◆ What needs to be done:
Calculate how many lines of the data hold "indicator". The answer consists of that number only.

◆ Provided material:
++++++++
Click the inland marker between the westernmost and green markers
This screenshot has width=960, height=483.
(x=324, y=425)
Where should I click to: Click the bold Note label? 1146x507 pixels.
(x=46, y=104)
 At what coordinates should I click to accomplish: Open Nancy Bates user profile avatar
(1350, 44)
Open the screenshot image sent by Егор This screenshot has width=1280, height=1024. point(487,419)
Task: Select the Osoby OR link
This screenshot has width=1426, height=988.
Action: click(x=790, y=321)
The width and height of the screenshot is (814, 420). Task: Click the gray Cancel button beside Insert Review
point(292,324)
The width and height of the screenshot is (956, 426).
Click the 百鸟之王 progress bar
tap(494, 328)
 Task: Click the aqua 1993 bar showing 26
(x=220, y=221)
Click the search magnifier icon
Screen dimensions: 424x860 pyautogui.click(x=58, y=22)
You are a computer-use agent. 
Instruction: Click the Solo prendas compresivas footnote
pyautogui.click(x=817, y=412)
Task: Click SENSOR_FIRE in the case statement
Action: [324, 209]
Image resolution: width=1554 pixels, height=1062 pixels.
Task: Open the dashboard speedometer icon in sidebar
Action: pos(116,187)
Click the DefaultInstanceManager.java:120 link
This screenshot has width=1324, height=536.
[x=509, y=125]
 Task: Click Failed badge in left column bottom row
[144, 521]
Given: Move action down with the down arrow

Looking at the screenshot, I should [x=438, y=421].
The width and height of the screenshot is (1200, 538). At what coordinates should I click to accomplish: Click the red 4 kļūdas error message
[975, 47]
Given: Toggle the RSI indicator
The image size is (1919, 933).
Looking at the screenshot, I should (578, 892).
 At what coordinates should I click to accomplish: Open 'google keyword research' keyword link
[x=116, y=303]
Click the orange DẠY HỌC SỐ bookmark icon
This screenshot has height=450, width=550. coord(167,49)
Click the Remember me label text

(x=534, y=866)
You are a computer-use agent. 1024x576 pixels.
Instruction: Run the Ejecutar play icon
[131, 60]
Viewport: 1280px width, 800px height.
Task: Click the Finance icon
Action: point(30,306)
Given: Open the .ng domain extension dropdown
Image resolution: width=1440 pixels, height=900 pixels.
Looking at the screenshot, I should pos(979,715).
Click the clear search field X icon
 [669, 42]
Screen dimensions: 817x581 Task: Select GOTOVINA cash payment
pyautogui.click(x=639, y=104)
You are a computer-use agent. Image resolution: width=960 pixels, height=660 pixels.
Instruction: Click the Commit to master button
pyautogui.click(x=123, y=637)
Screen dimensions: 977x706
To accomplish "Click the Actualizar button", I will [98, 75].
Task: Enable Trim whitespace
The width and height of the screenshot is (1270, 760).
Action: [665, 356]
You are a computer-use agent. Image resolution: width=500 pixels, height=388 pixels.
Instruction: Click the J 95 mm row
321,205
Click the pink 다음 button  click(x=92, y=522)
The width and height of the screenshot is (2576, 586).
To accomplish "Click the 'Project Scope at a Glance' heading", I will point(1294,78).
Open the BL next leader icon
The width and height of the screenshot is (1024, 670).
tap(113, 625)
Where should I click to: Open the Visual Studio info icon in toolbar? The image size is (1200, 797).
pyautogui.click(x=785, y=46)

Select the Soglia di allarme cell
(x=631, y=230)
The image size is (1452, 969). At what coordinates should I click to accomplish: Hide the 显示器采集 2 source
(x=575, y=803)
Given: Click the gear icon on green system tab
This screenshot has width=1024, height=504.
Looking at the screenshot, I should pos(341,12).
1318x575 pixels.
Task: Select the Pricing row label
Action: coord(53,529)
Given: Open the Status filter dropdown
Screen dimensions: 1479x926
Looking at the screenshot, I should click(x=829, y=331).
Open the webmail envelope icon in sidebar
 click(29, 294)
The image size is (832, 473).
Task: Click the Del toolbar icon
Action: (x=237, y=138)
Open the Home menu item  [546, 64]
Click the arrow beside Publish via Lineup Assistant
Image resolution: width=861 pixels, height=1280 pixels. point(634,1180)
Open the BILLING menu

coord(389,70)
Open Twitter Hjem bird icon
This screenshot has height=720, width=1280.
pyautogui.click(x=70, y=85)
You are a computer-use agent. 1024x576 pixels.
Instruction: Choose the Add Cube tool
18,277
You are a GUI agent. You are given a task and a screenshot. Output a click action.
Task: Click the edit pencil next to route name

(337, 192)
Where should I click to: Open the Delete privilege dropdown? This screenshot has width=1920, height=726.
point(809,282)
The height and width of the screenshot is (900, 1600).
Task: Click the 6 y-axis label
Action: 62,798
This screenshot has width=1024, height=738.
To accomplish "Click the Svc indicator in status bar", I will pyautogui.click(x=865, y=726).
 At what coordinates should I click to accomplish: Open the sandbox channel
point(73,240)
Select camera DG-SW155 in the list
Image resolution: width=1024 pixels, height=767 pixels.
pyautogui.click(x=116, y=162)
++++++++
◆ Expected output:
2